When comparing pricing with the different rental truck facilities, know that they are not all the same.
Ask these questions:
What is the per day rental rate? Is there a grace period if returned in more than 24hours? (do I get charged for a whole 2nd day if I have the truck returned 24hours and 45 minutes)?
If I return the vehicle after hours, how do I confirm my actual charges? And the vehicles condition?
What are my insurance options and the costs of each?
What is the per mile rate? (These can vary from .12 cents per mile to over .50 cents per mile) Are there any miles included with the per day rate?

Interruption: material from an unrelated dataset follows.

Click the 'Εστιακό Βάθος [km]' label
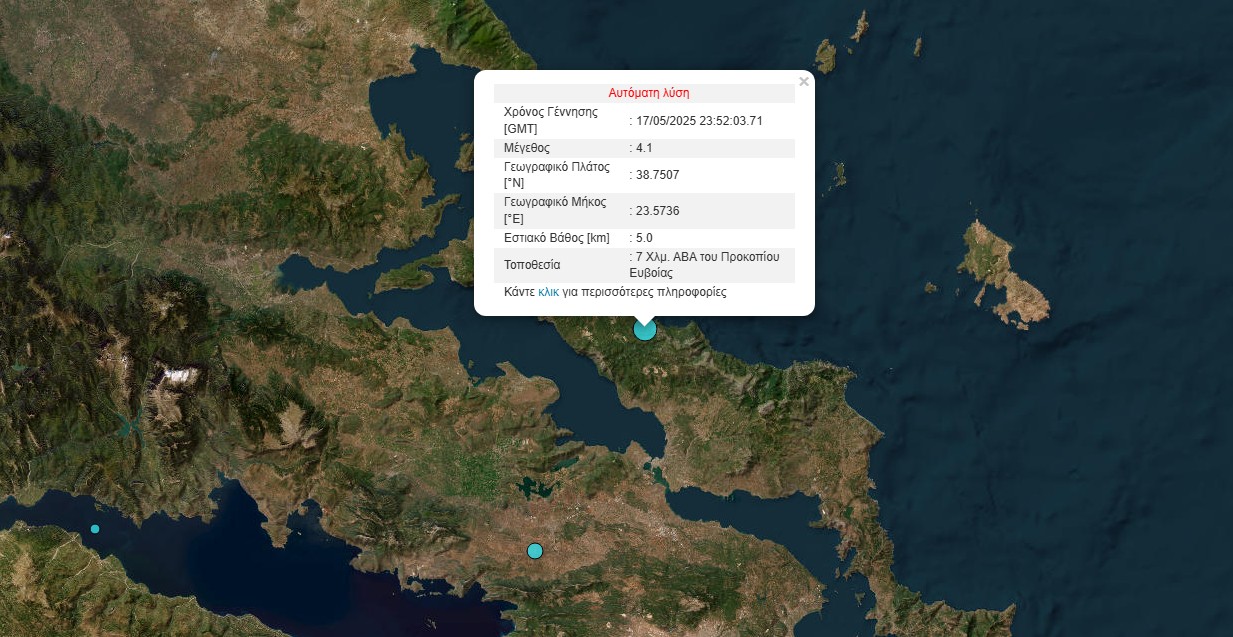This screenshot has height=637, width=1233. coord(556,238)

Is there a surcharge if the vehicle is brought back with less fuel than it had when it was checked out? What is the per gallon charge for fuel (it’s going to be way higher than typical pump price).
Are moving blankets/pads included with the truck rentals? How much are they if they have to be rented, or can they be rented?
Are dollies, 2-wheelers, 4-wheelers included with the truck rental? They can make transferring your items from house to truck a little easier if used properly.
These are just a few rental truck tips to help make a self move easier. Get referrals from friends or business associates and always make reservations way in advance to avoid problems (especially on busy summer weekends).